## GIVEN REQUEST
Reproduce the text of the material below verbatim, omitting the pictures.

● ● ● ● ● ● ●

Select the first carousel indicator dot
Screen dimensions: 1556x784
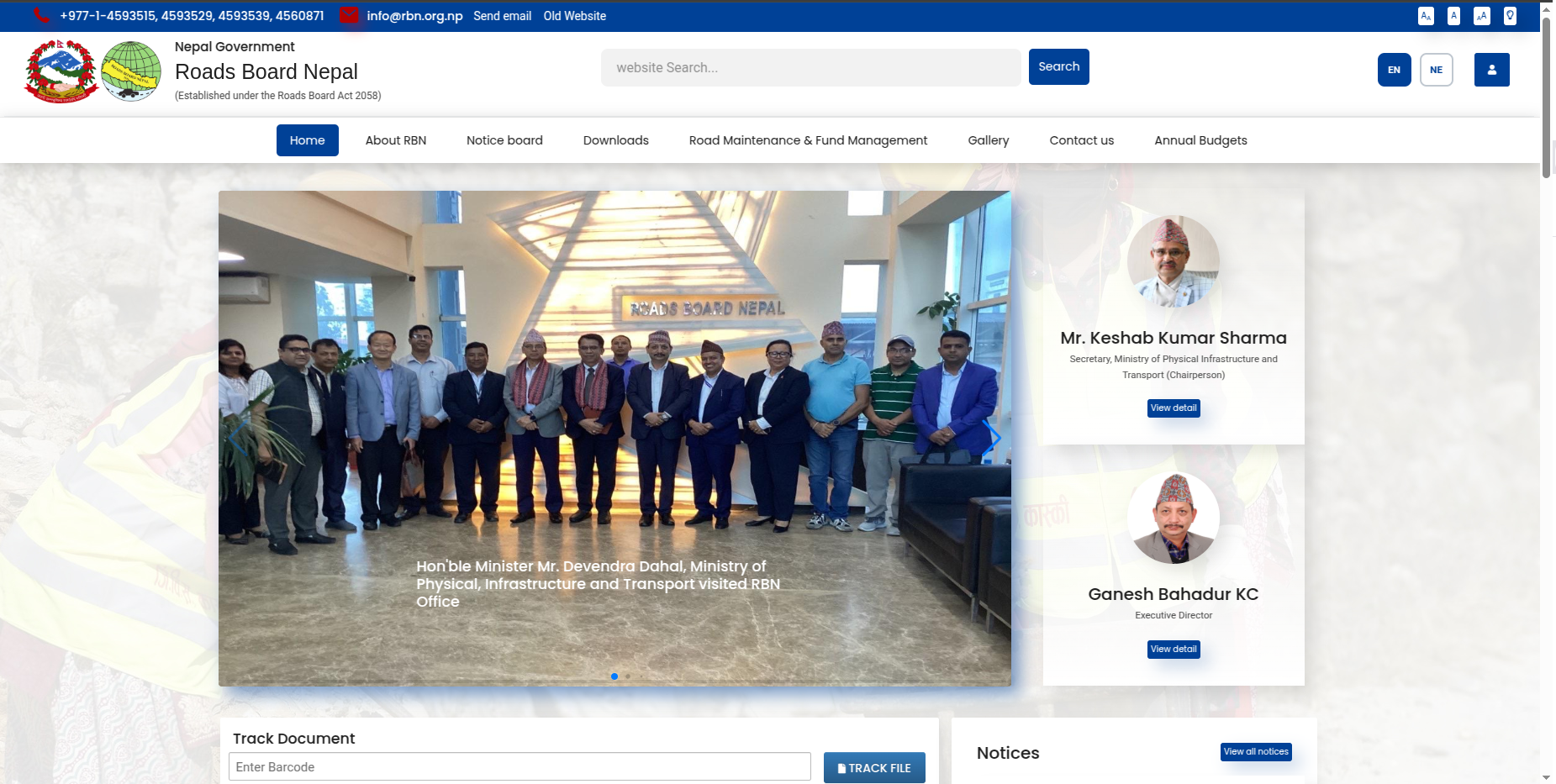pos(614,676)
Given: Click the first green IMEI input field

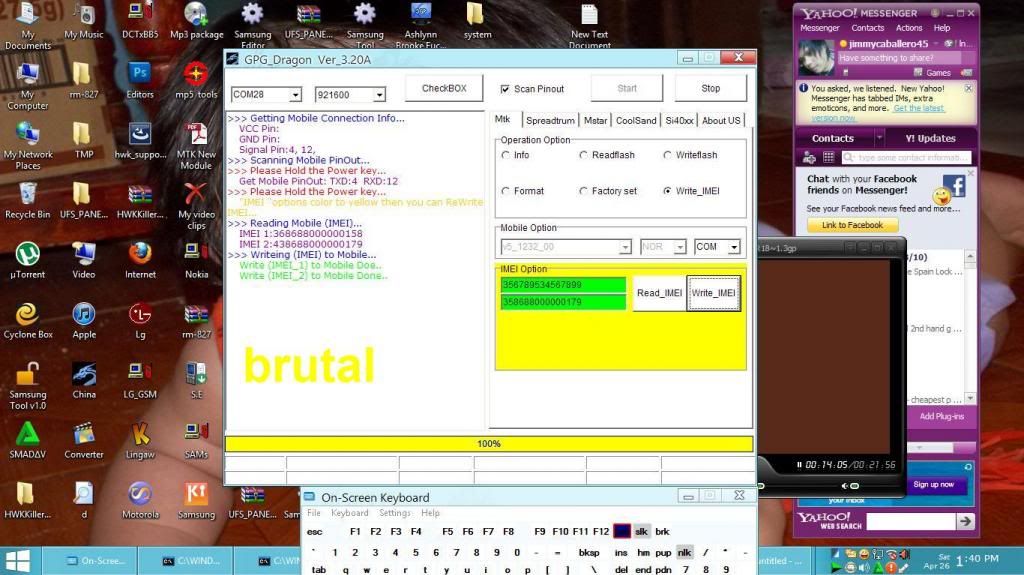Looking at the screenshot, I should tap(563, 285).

● ● ● ● ● ● ●

## RESULT OF THE EXERCISE
Select the first carousel indicator dot
Screen dimensions: 1556x784
pos(614,676)
Given: Click the first green IMEI input field

Looking at the screenshot, I should tap(563, 285).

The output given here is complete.